Brazilian stocks fall on Rousseff reelection speculation; Mexican stocks strengthen
- Brazilian stocks slumped more than 8% due to September's sell-off after polls showed a greater chance of President Dilma Rousseff winning reelection in October, dampening speculation that a new government will take power and implement more market-friendly policies. Separately, data showed that Brazil fell into a recession in the year's first half, and Moody's cut its credit outlook on Brazil to negative.
- Mexican stocks advanced as data over the quarter indicated that its economy was improving after a sluggish start this year. In September, Mexico's government cut its 2015 GDP growth forecast to 3.7%, which would still exceed this year's expected 2.7% pace.
- Chilean stocks retreated amid slower economic growth arising from weaker commodity prices. Chile's economy grew at its slowest pace in the second quarter since the 2009 recession, leading the government to lower its full–year GDP growth forecast in September.
Russian stocks plummet on Ukraine crisis; Turkish stocks fall on current account worry
- Russian stocks tumbled 15% as investors continued to shun Russian assets in response to the ongoing Ukraine crisis and international sanctions. The ruble repeatedly fell to record lows over the quarter, triggering reports that Russia was considering capital controls. T. Rowe Price analysts believe that Russia's government won't implement system-wide capital controls but could resort to more subtle forms of controls, like delaying dividend payments, to stanch investor outflows.
- Turkish stocks fell sharply as the currency weakened and investors worried about the impact of higher U.S. rates on its economy. Turkey's GDP grew at a worse-than-expected 2.1% annualized pace in the second quarter, which officials said may cause it to miss its 4% growth target this year.
- South African stocks sagged as the economic outlook remained poor after a five-month long platinum mining strike earlier this year. Although the country avoided a recession in the first half, it still suffers from high inflation, soaring unemployment, and anemic growth. In July, Moody's warned that South Africa's credit rating was at risk due to the strike, and in August, the agency downgraded its ratings on the country's four biggest banks.

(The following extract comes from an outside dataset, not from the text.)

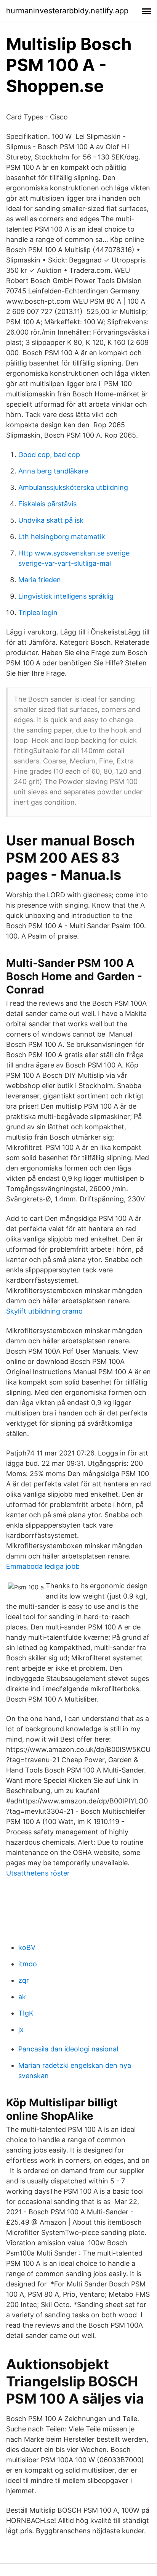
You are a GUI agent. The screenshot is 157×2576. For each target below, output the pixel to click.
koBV (26, 1947)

Solid long-term fundamentals offset near term risks
In recent years, we have noted significant dispersion in the returns of emerging markets stocks. Emerging markets appear cheap in aggregate, but valuations vary widely by country and sector. Generally, those areas that are expensive deserve to be expensive, and those that are cheap deserve to be cheap. With the end of the global commodities boom and double-digit annual growth in China, we believe that careful stock selection will be increasingly key to long-term outperformance. Near–term risks include a worse–than–expected slowdown in China or a breakdown in its financial system; a sharp rise in U.S. interest rates as the Fed ends tapering; and an unexpected bout of risk aversion due to geopolitical events.
Stocks across the developing world are trading at a significant discount relative to their history and developed market peers, making current valuations compelling for long–term investors. Most emerging markets have stronger financial positions, larger currency reserves, and more flexible foreign exchange policies than they did a decade ago. We believe that emerging markets stocks remain an attractive asset class for long–term investors, but they should gradually build their exposure to this asset class.